Accepted for/Published in: Journal of Medical Internet Research
Date Submitted: Sep 29, 2020
Date Accepted: Dec 3, 2020
Date Submitted to PubMed: Jan 8, 2021
Warning: This is an author submission that is not peer-reviewed or edited. Preprints - unless they show as "accepted" - should not be relied on to guide clinical practice or health-related behavior and should not be reported in news media as established information.
Internet Hospital in China during COVID-19: National Cross-Sectional Study
ABSTRACT
Background:
The Internet hospital is rapidly developing in China as an innovative approach to providing health services. The corona virus disease 2019 (COVID-19) outbreak has boost the process because Internet hospital has the ability to provide widespread accessible outpatient service delivery via Internet technologies for the public during the epidemic. To date, China's Internet hospitals during the COVID-19 pandemic have not been systematically investigated.
Objective:
The aim of this study is to understand the characteristics of China's Internet hospitals, and to assess their health service capacity.
Methods:
Using “Internet hospitals”, “Internet health”, “Internet medicine”, “mobile medicine”, “mobile health”, “Telehealth”, “digital medicine”, “digital health”, “Web hospitals”, and “Cloud hospitals” in Chinese as the search terms, the data of Internet hospitals were collected via official website, the WeChat platform, smartphone app and the Baidu search engine until July, 2020.
Results:
By July 2020, the number of Internet hospitals had expanded to 714 in 31 provinces. Of the 714 Internet hospitals, the half of Internet hospitals were established in 2019 (206, 28.85%) and 2020 (215, 30.11%). Especially, Internet hospitals set up in the beginning of 2020, as an emergency response to the COVID-19 epidemic, has a one-third weight in the final total. There are three different dominators—government-oriented, hospital-oriented, and enterprise-oriented internet hospitals—for which sponsors have different characters of supporting content and responsibilities. In the vast majority of Internet hospitals, traditional hospitals have dominant position (73.67%, 526/714). In addition, patients accessed outpatient service delivery via WeChat (224, 35.05%) most widely. 221 (46.14%) of Internet hospitals asked doctors to give health services at a specific Web clinic, while 258(53.86%) by smartphone app. The consulting methods included graphic message (96.84%), video (43.51%) and telephone (41.75%). Besides, 106(18.60%) Internet hospitals offered 3 ways to consult for patients at the same time. The median number of doctors available online was 43. The median consultation fee of fever clinic and other outpatient clinics except fever clinic per time were separately ¥0 and ¥6. Four-fifths(80.94%) of doctors were from local hospitals and medical union. Internet hospitals played various roles during COVID-19, such as medical prescription, drug delivery service, medical insurance, epidemic prevention and control information, fever clinic consultation, psychological counseling, myth busters of COVID-19, epidemic situation dynamic and donation.
Conclusions:
Internet hospitals are booming in China. Internet hospital play an important role on preventing and controlling COVID-19, providing different and convenient types of medical services for people seeking medical needs.

* **Source material**:
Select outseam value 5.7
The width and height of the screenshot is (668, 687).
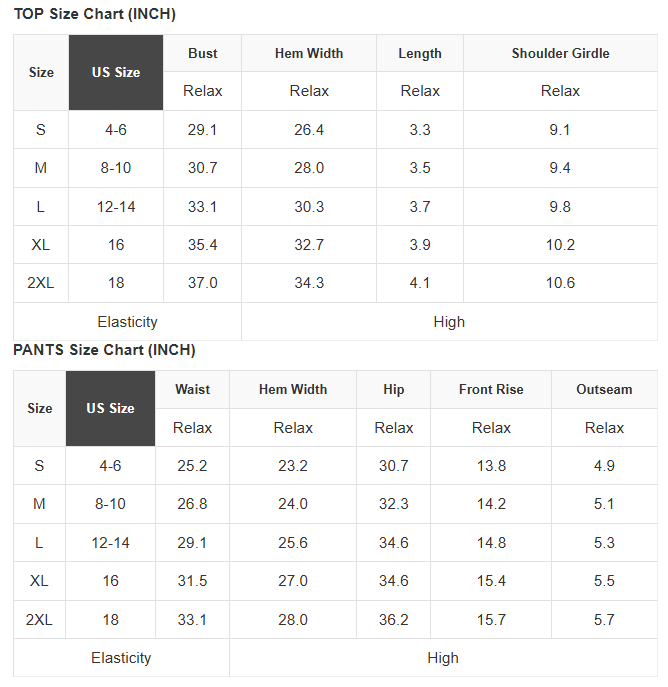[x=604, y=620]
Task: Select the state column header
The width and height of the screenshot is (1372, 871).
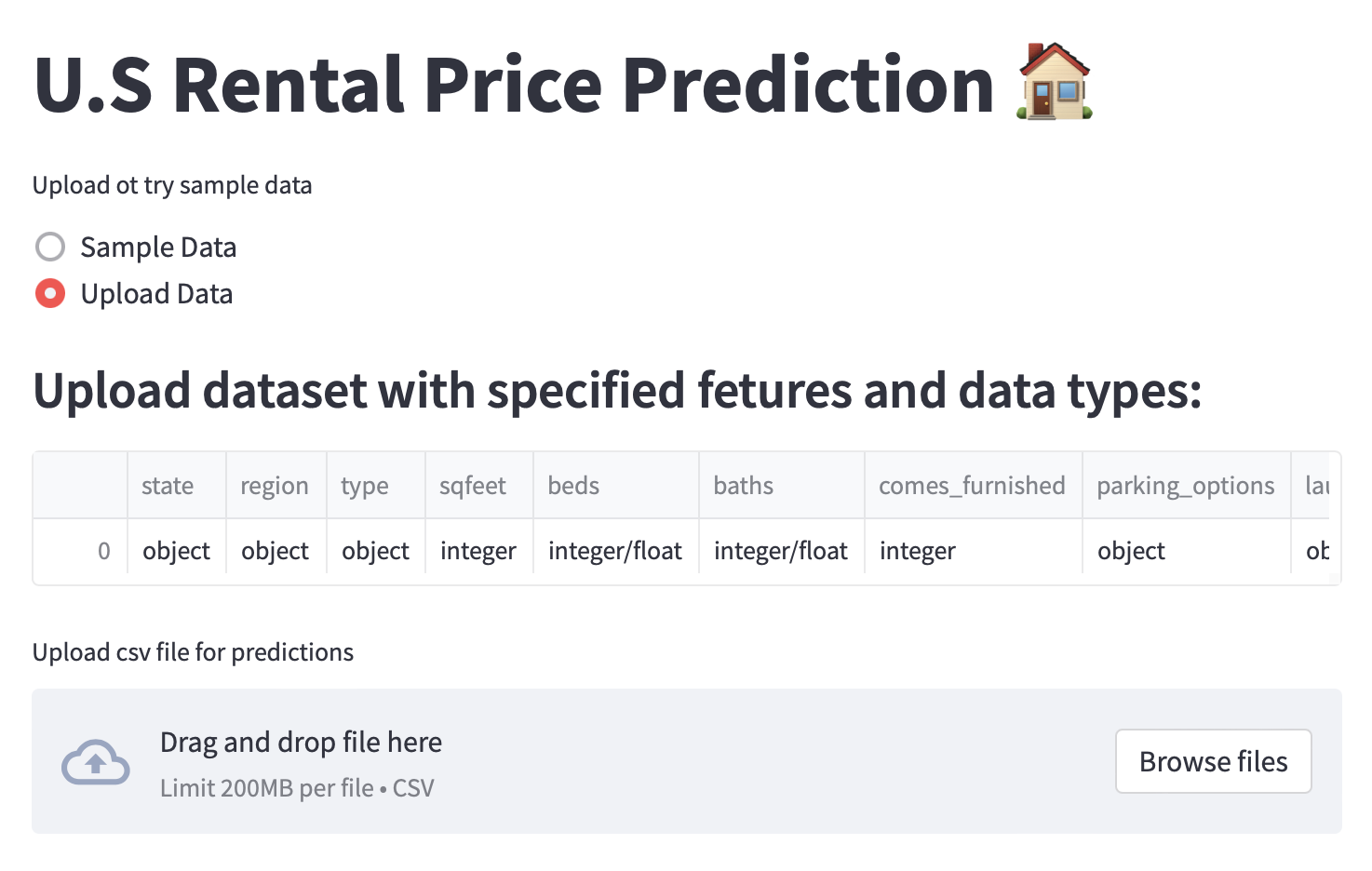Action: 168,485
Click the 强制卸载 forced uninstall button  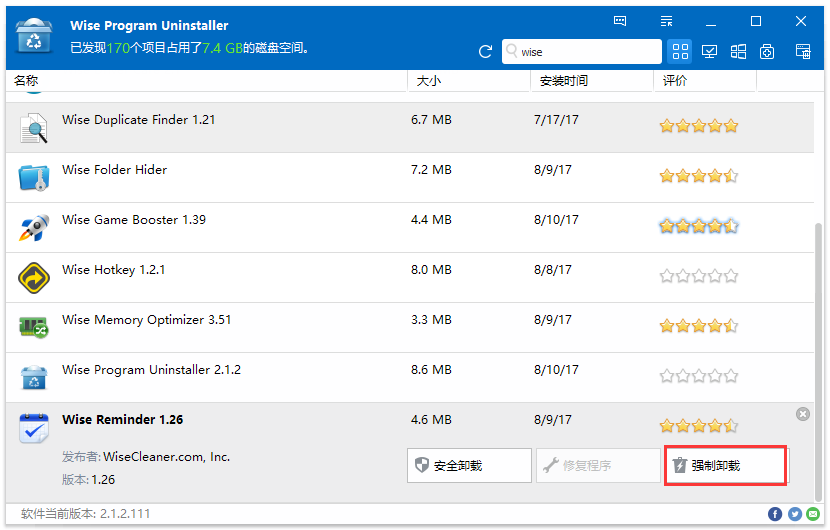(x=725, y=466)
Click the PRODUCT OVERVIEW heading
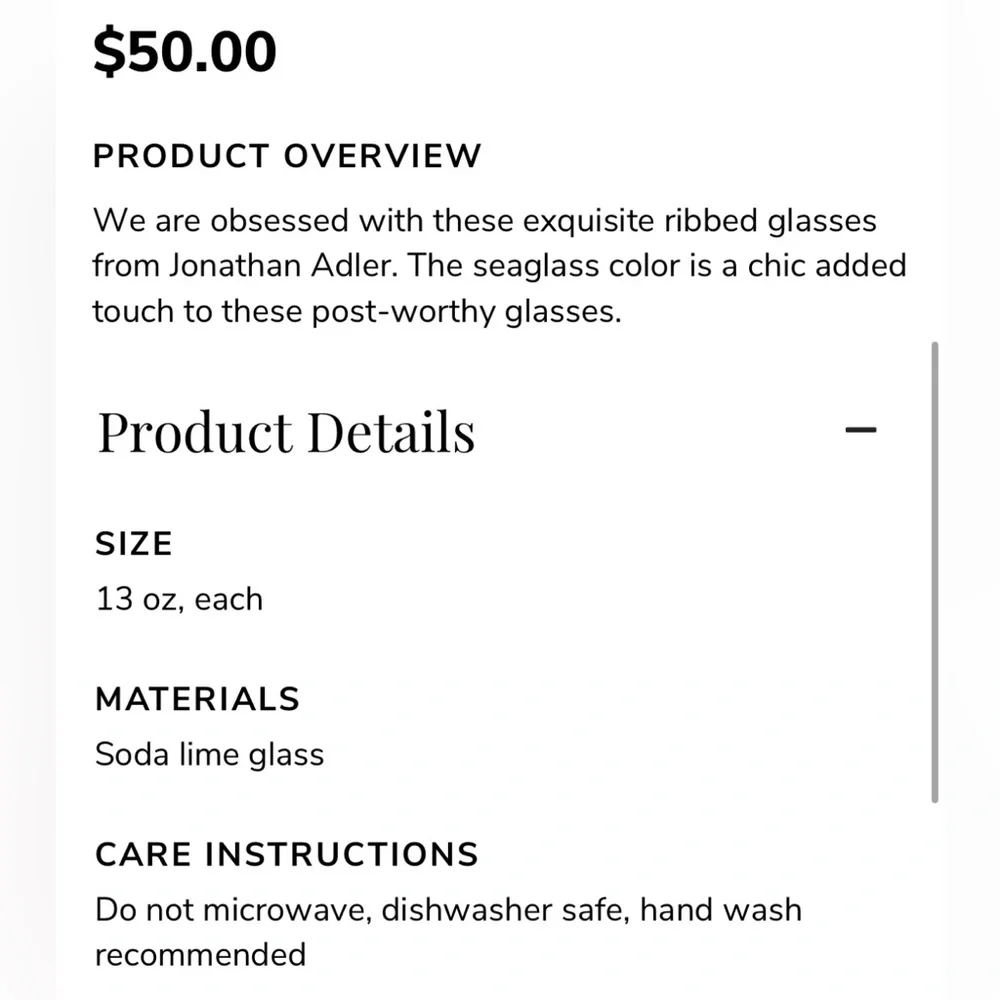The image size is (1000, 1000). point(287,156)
...
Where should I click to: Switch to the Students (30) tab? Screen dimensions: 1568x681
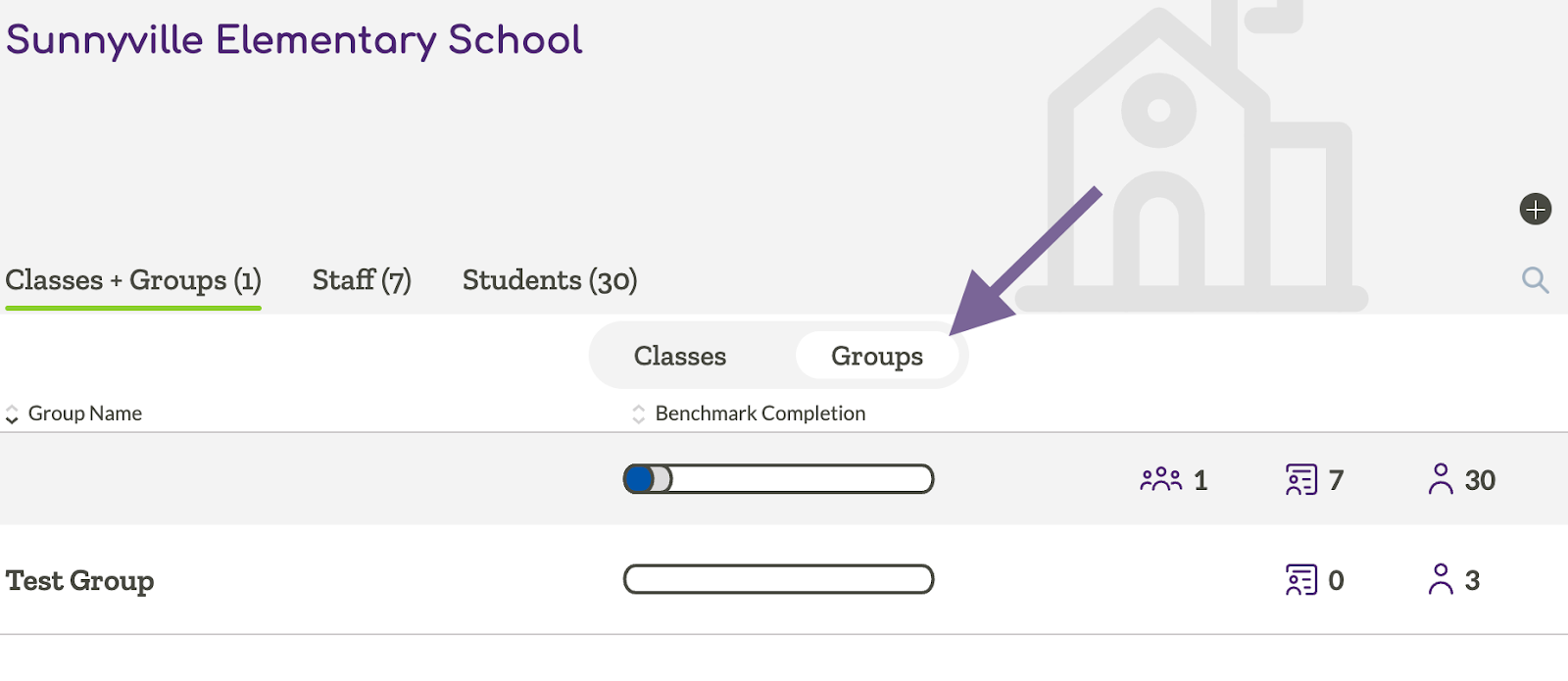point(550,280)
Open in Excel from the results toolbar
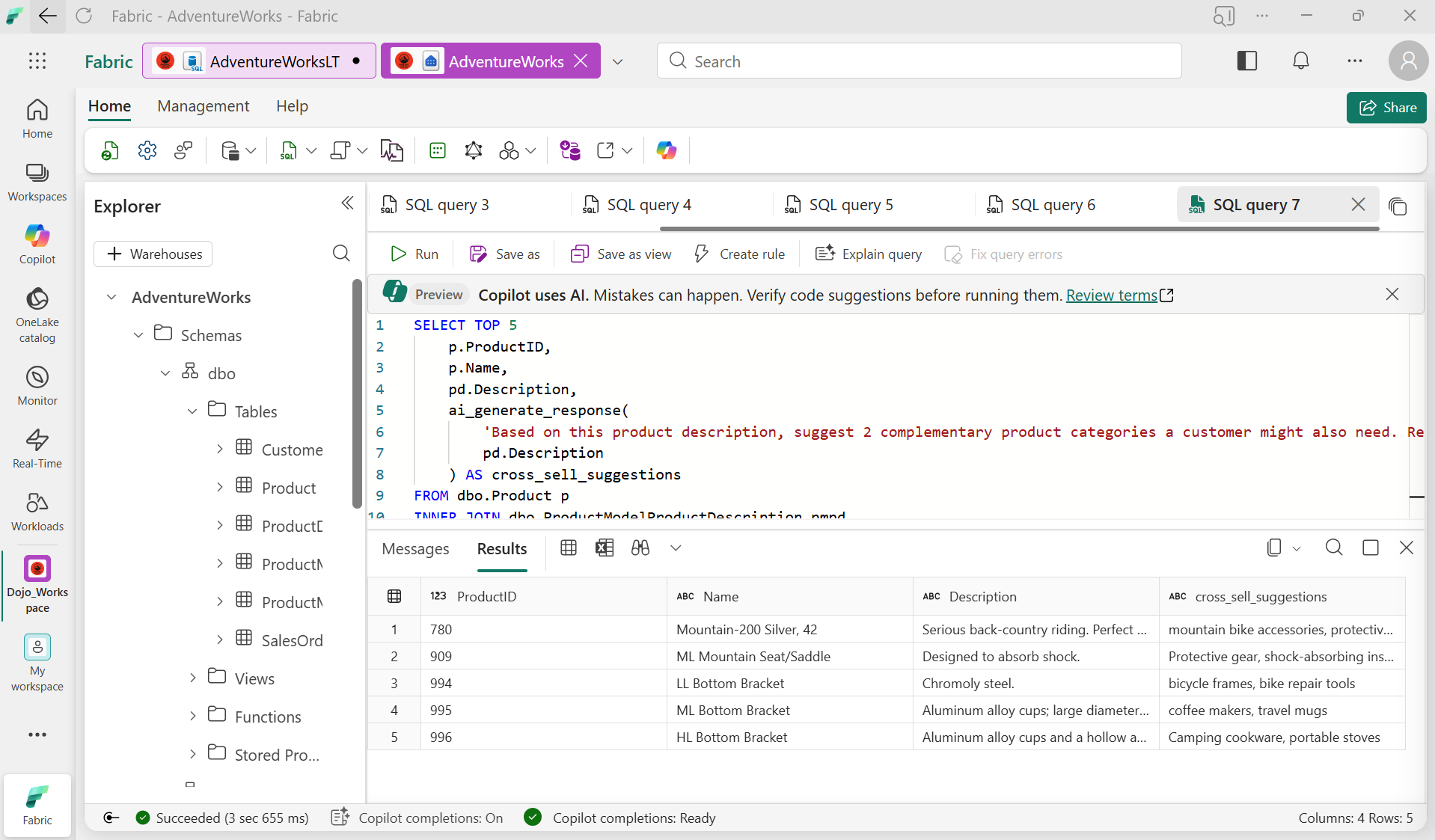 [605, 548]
--
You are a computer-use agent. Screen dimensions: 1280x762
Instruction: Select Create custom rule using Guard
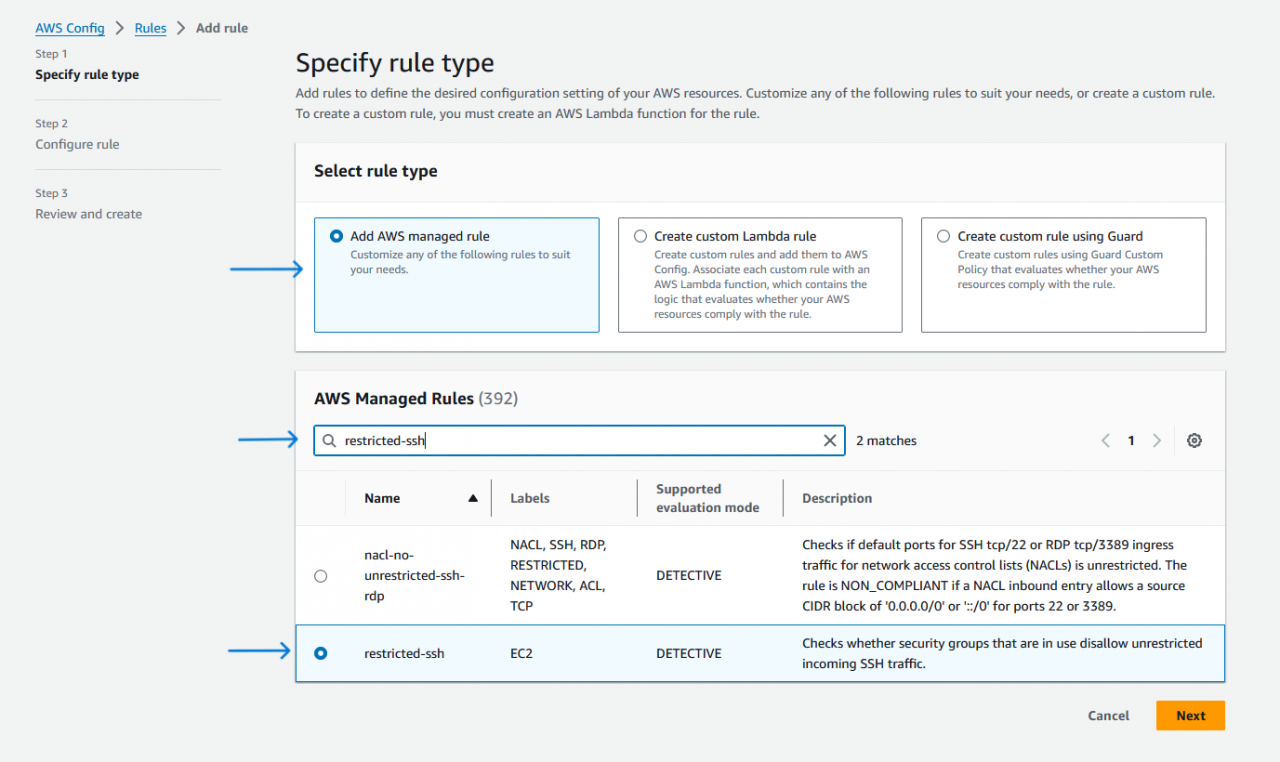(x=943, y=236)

* **Work required**: Transcribe the passage of the Internet hospital abstract from "Internet Hospital in" up to and including "health service capacity.".

* **Exercise output**:
Internet Hospital in China during COVID-19: National Cross-Sectional Study
ABSTRACT
Background:
The Internet hospital is rapidly developing in China as an innovative approach to providing health services. The corona virus disease 2019 (COVID-19) outbreak has boost the process because Internet hospital has the ability to provide widespread accessible outpatient service delivery via Internet technologies for the public during the epidemic. To date, China's Internet hospitals during the COVID-19 pandemic have not been systematically investigated.
Objective:
The aim of this study is to understand the characteristics of China's Internet hospitals, and to assess their health service capacity.